日本音楽学会第71回全国大会
D-4 本間千尋(東日本支部)
P.-A.-A. ド・ピイス《パンとシュリンクス》
──ミヨーとクローデルの共作カンタータの起源──
本発表では、1809年頃にピエール=アントワーヌ=オーギュスタン・ド・ピイス(1755-1832)が作詞したシャンソン《パンとシュリンクスPan et Syrinx》について、歌詞と旋律の双方から分析する。このシャンソンをきっかけに、ダリウス・ミヨーとポール・クローデルは同名のカンタータ(Op. 130)を共作し、1934年に初演した。この前年、クローデルはミヨーにシャンソンの歌詞を紹介する。その書簡には「〔この歌詞を〕音楽詩にする考えがある」、「主題があまりにも美しく、リズムはあまりにも力にあふれ、陽気で、心を引き付ける」と、シャンソンの評価が記された。発表者はこれまで19世紀初頭のシャンソンについて研究したが、これほど彼を引き付けたピイスのシャンソンは、今日まで作品分析や研究が進んでいない。この作品の分析は、19世紀シャンソンにまつわる研究だけでなく、ミヨーやクローデルの作品研究をも進展させられるだろう。

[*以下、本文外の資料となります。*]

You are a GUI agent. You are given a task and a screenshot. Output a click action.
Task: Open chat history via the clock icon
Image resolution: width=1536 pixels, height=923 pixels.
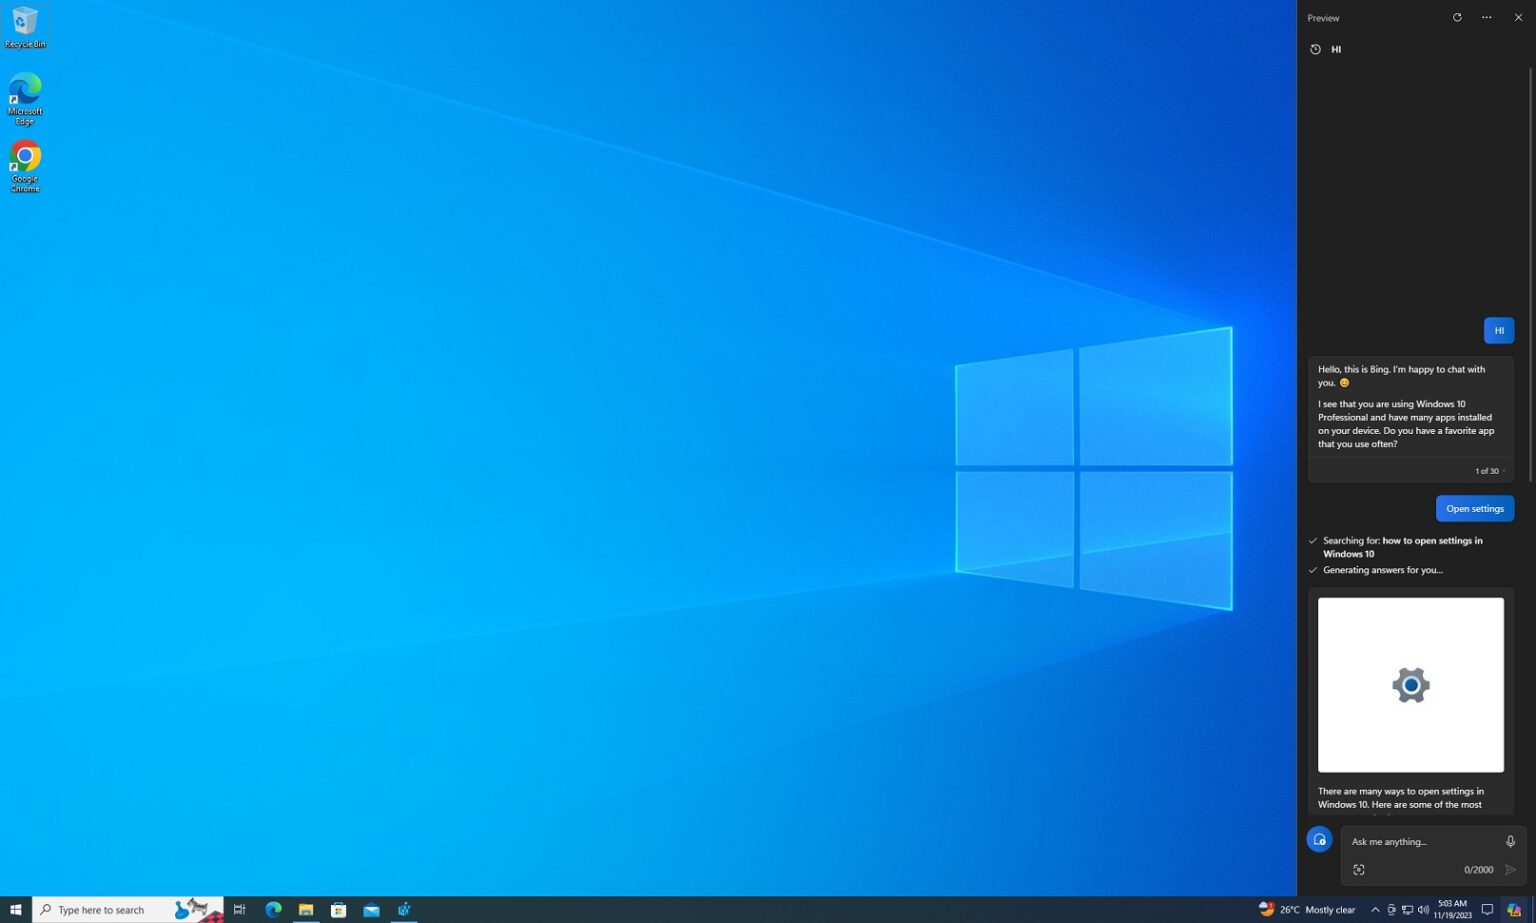click(1315, 48)
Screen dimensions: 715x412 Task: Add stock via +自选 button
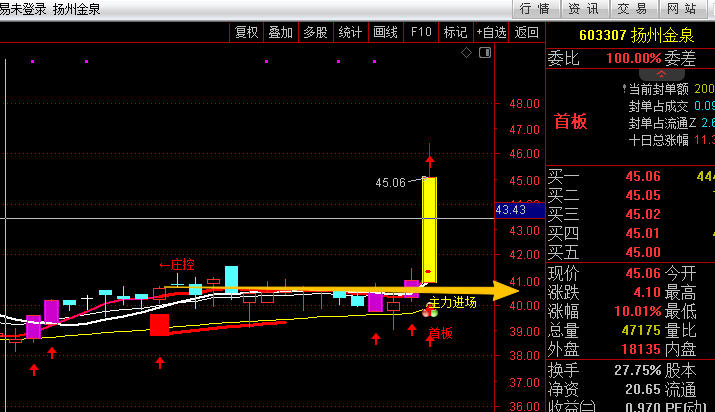click(x=491, y=32)
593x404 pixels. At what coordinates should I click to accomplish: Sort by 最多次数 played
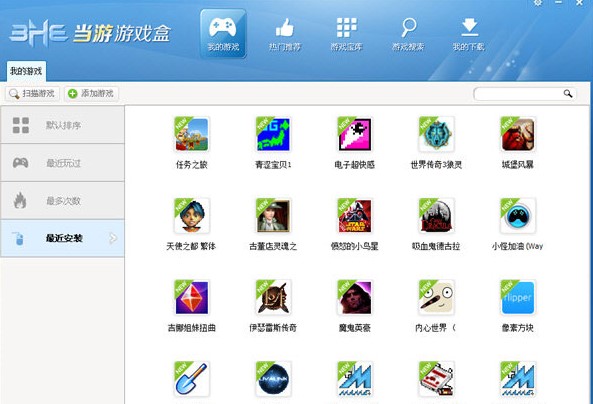[x=62, y=201]
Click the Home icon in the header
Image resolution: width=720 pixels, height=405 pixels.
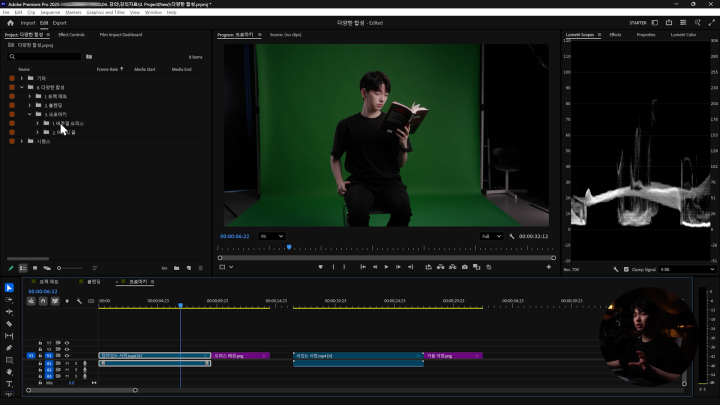(8, 22)

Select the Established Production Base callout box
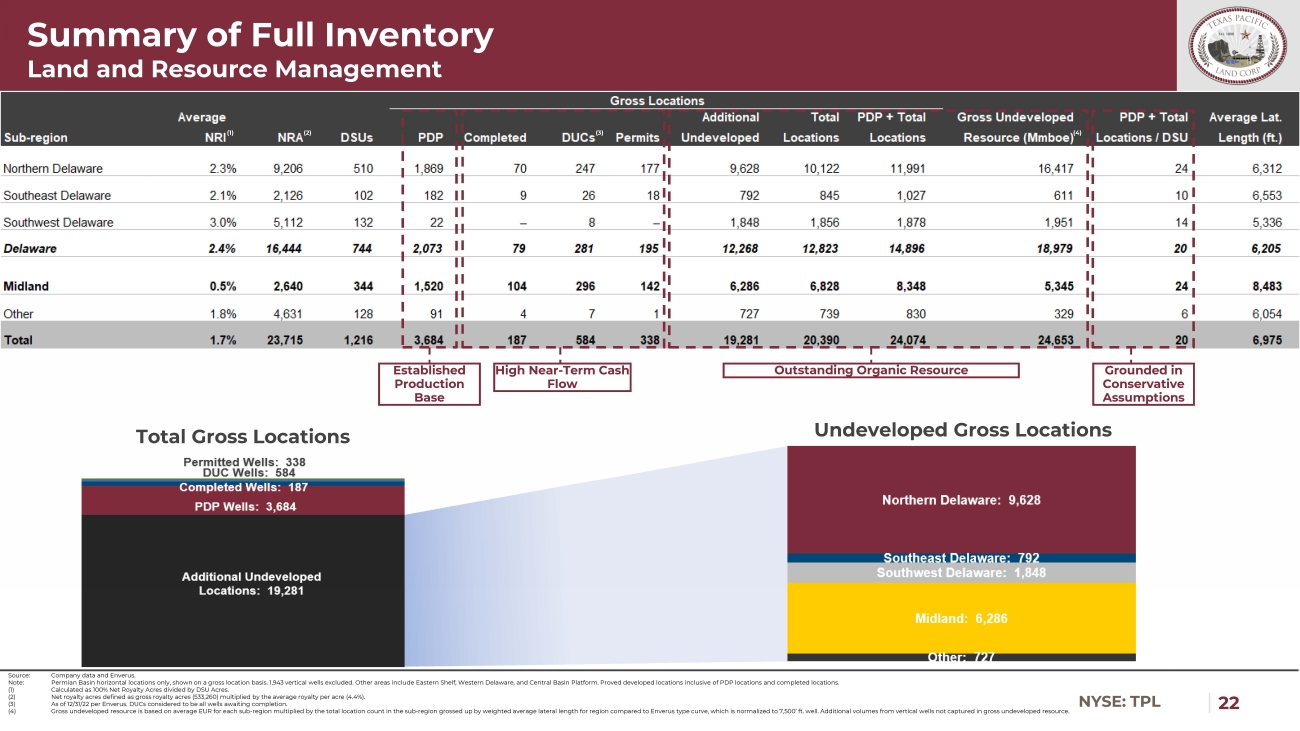point(429,384)
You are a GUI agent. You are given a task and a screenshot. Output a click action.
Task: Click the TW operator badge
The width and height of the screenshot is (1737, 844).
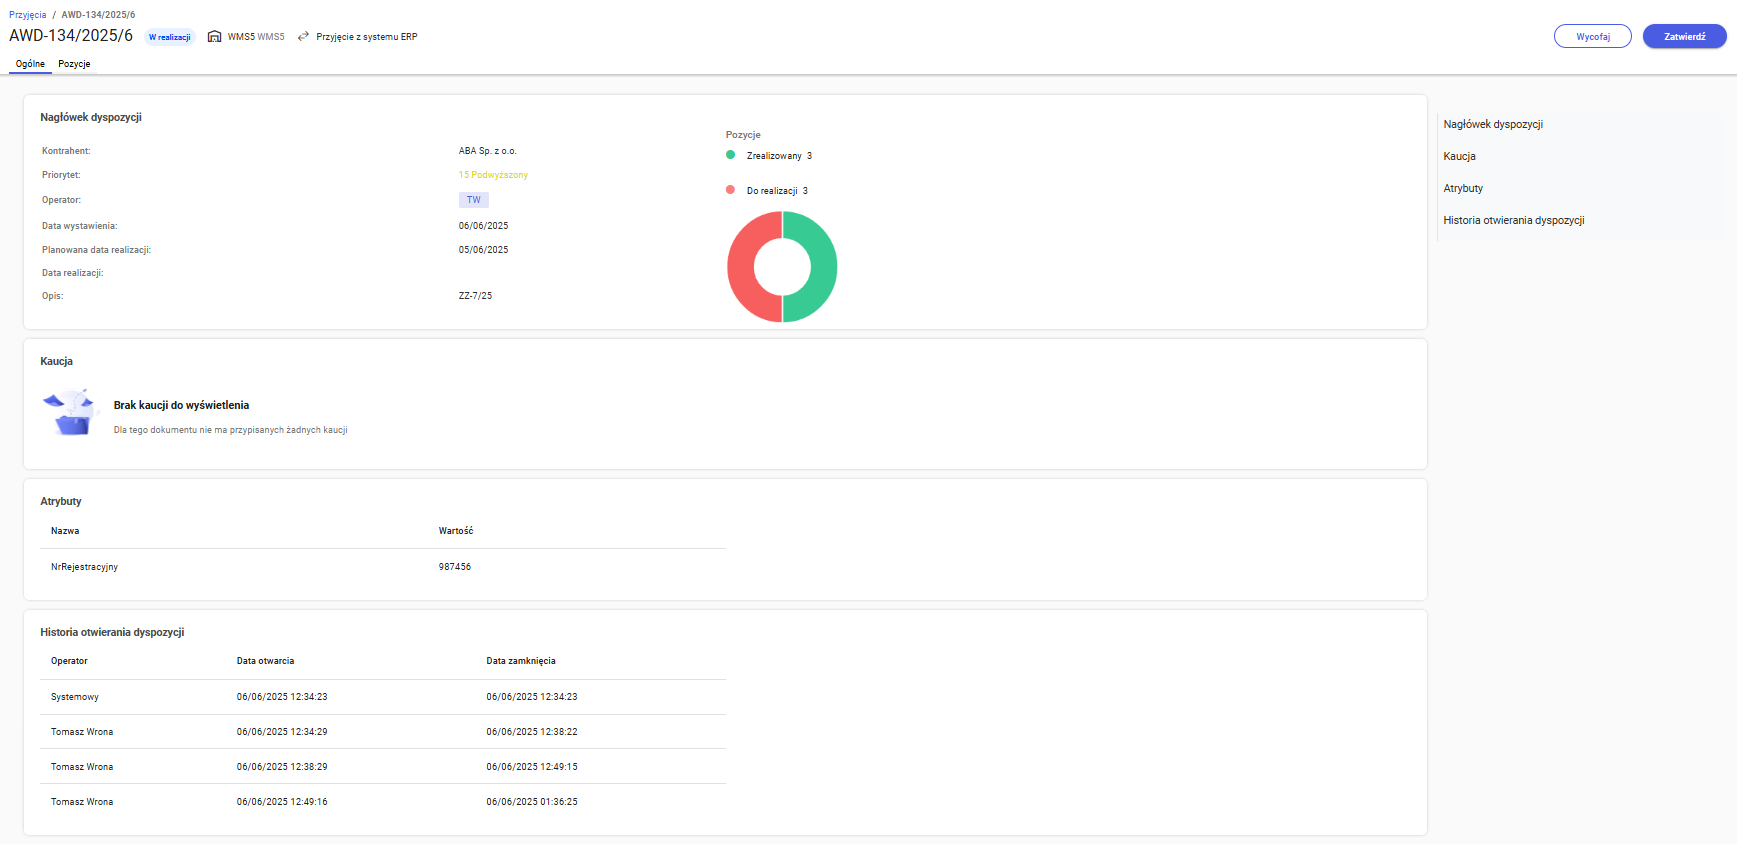tap(473, 200)
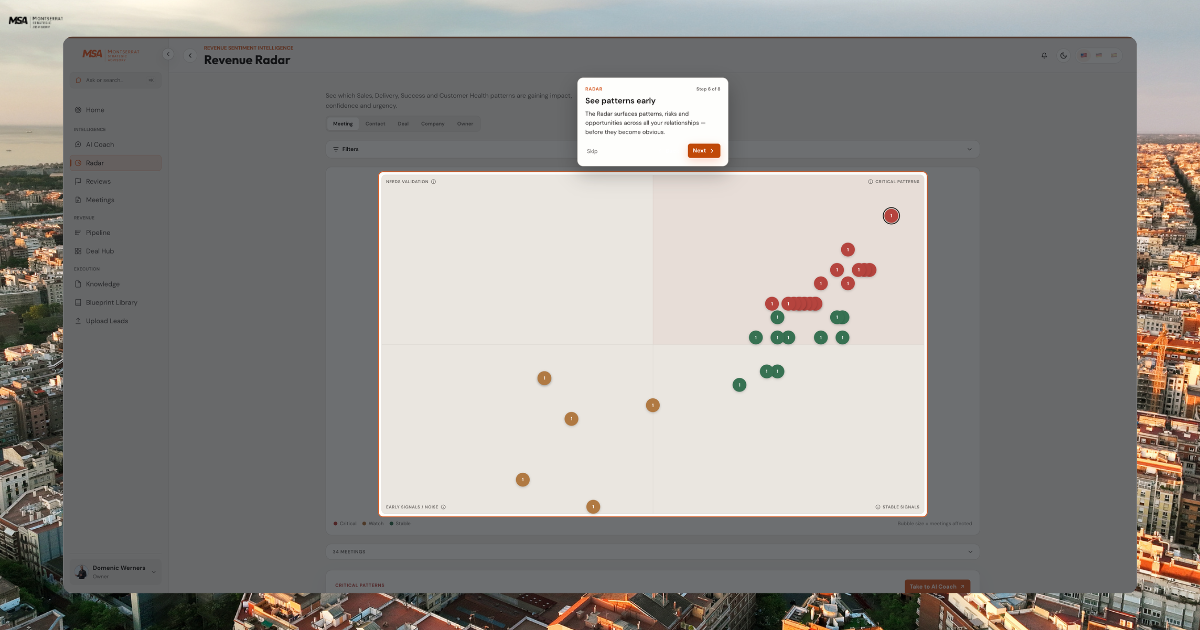This screenshot has width=1200, height=630.
Task: Click the Upload Leads icon
Action: (78, 321)
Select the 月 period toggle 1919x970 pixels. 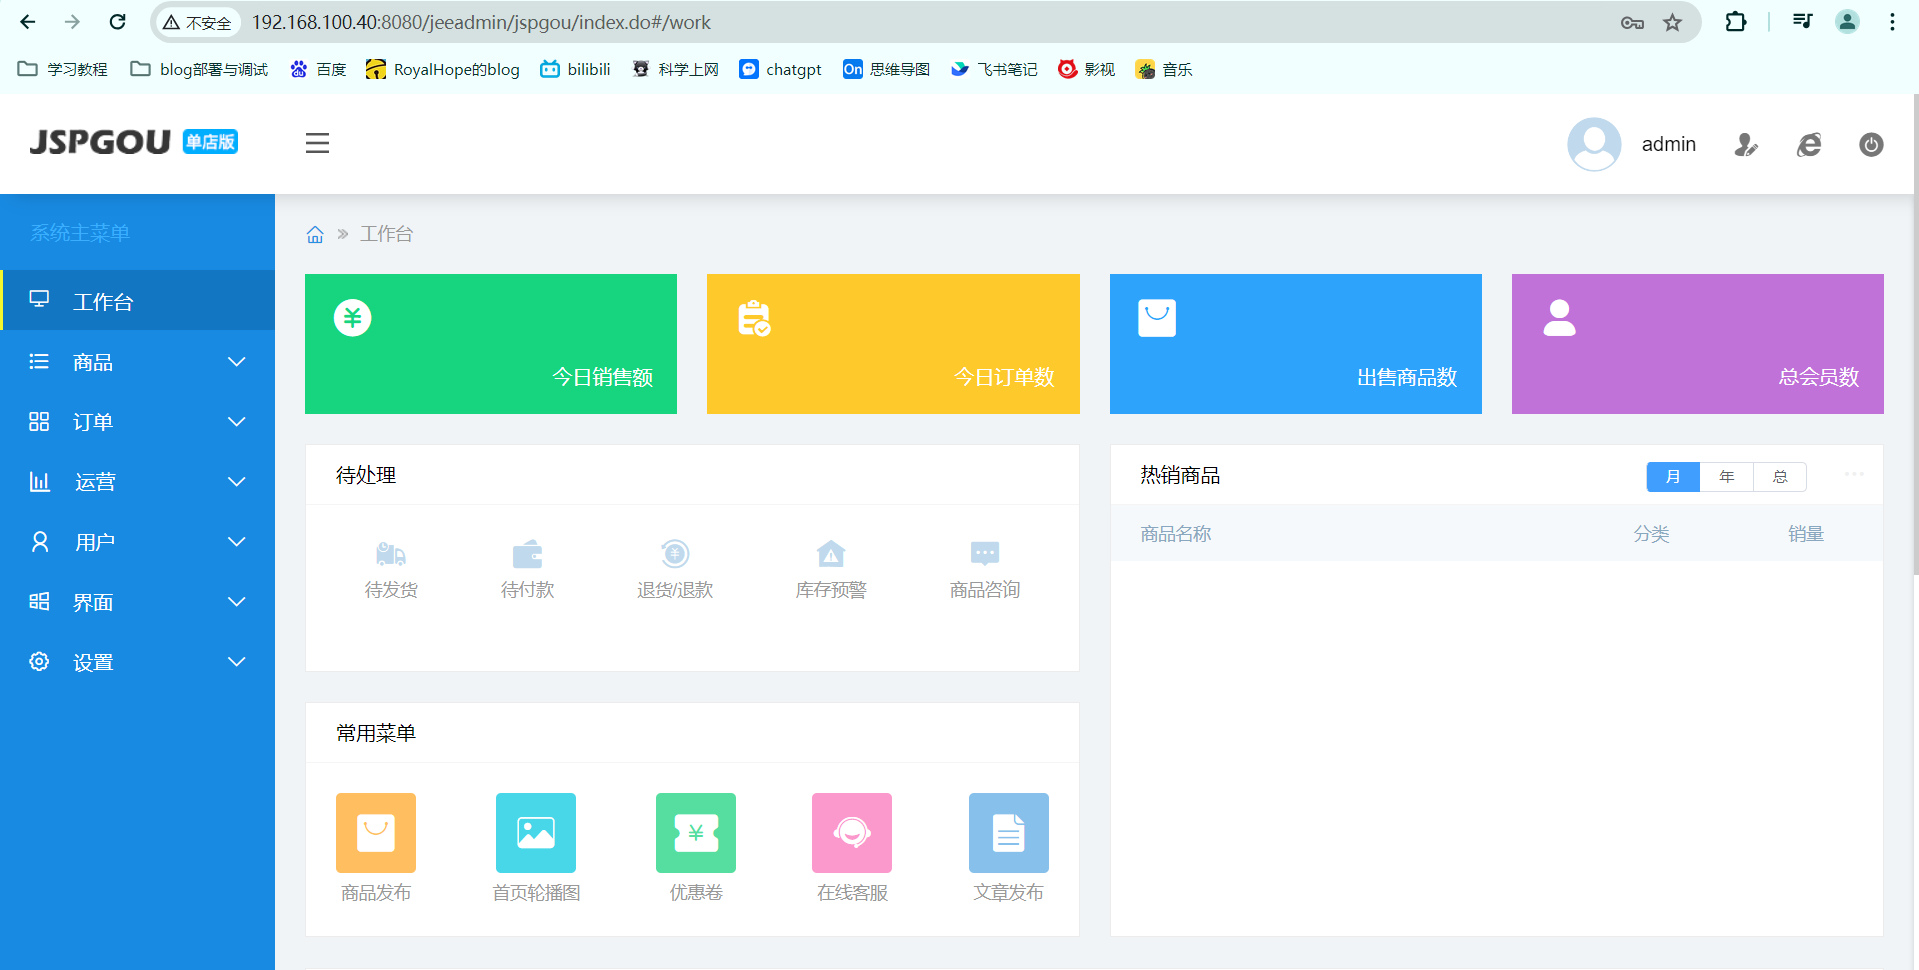1672,477
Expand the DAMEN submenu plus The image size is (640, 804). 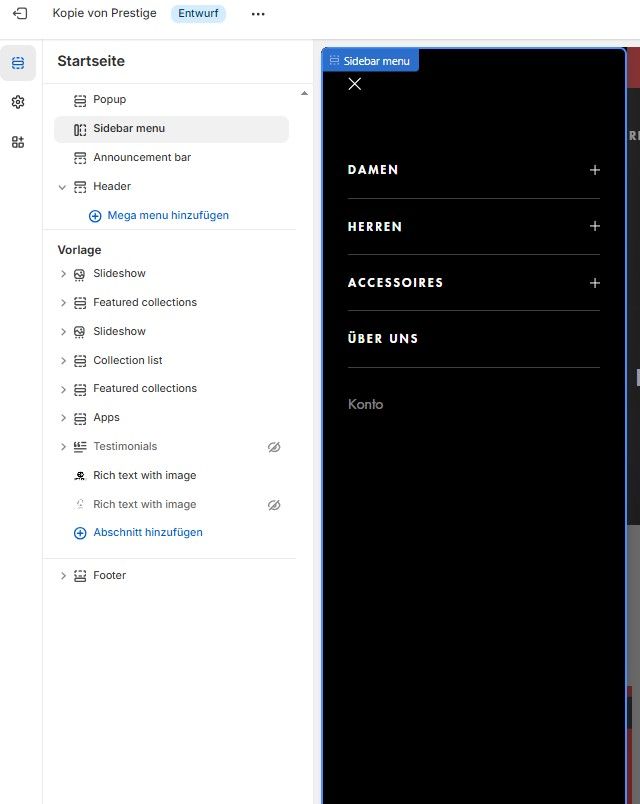click(595, 170)
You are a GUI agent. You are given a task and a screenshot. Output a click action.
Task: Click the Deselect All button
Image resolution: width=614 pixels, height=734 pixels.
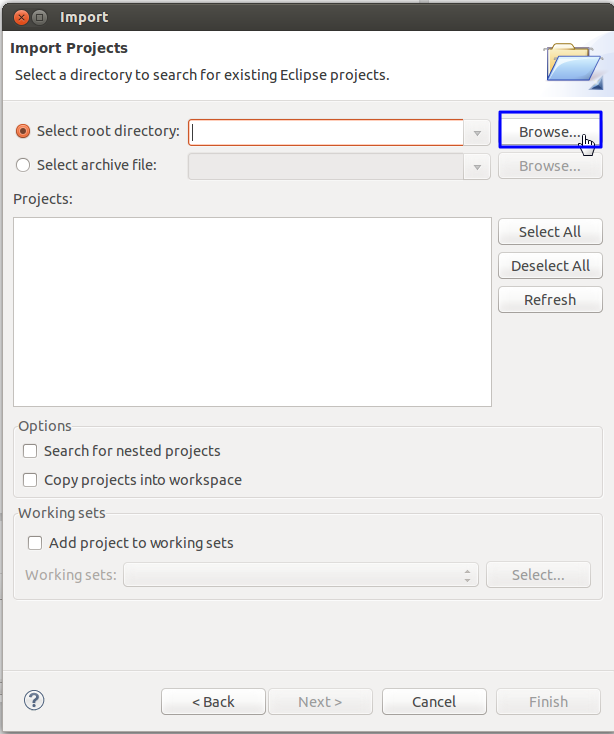[x=550, y=266]
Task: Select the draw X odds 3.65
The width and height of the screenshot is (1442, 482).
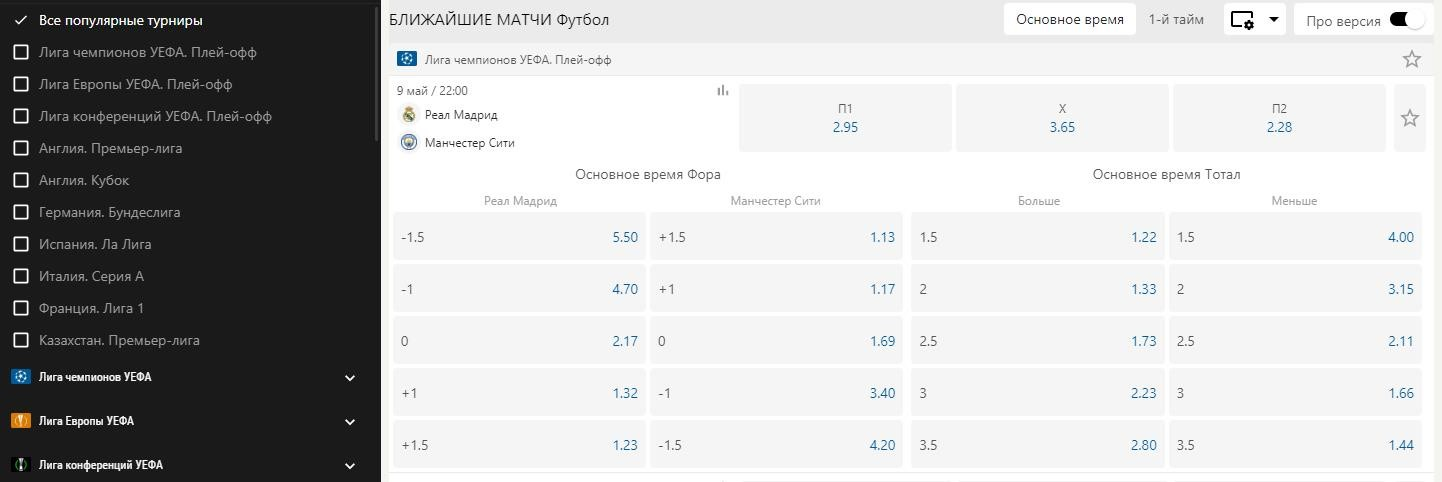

ピイスはシャンソン《パンとシュリンクス》を作詞したが、旋律は18世紀に作られた歌から借用した。この歌の作曲者は不明だが、歌詞はジャック・フルーリーという人物の手による。このような流行歌の引用は当時決して珍しくなく、作者は記譜の代わりに流行歌の名を併記し、シャンソンの旋律を明示した。その旋律を知る者であれば、旋律譜がなくても歌うことができたのである。
フルーリーの歌の旋律を選んだことで、ピイスは自身の歌詞を効果的に強調することができた。例えばシャンソン《パンとシュリンクス》では、「パン」という語が7回、属音の連続で繰り返される箇所がある。これは元歌の歌詞と全く同じだが、元歌ではむしろ扉をたたく音として、「パン」という語が用いられる。ピイスはその軽妙な響きと牧神の名を結び付け、自身の歌詞にも転用したのである。クローデルがリズムを称賛した理由のひとつには、この「パン」の連続が考えられる。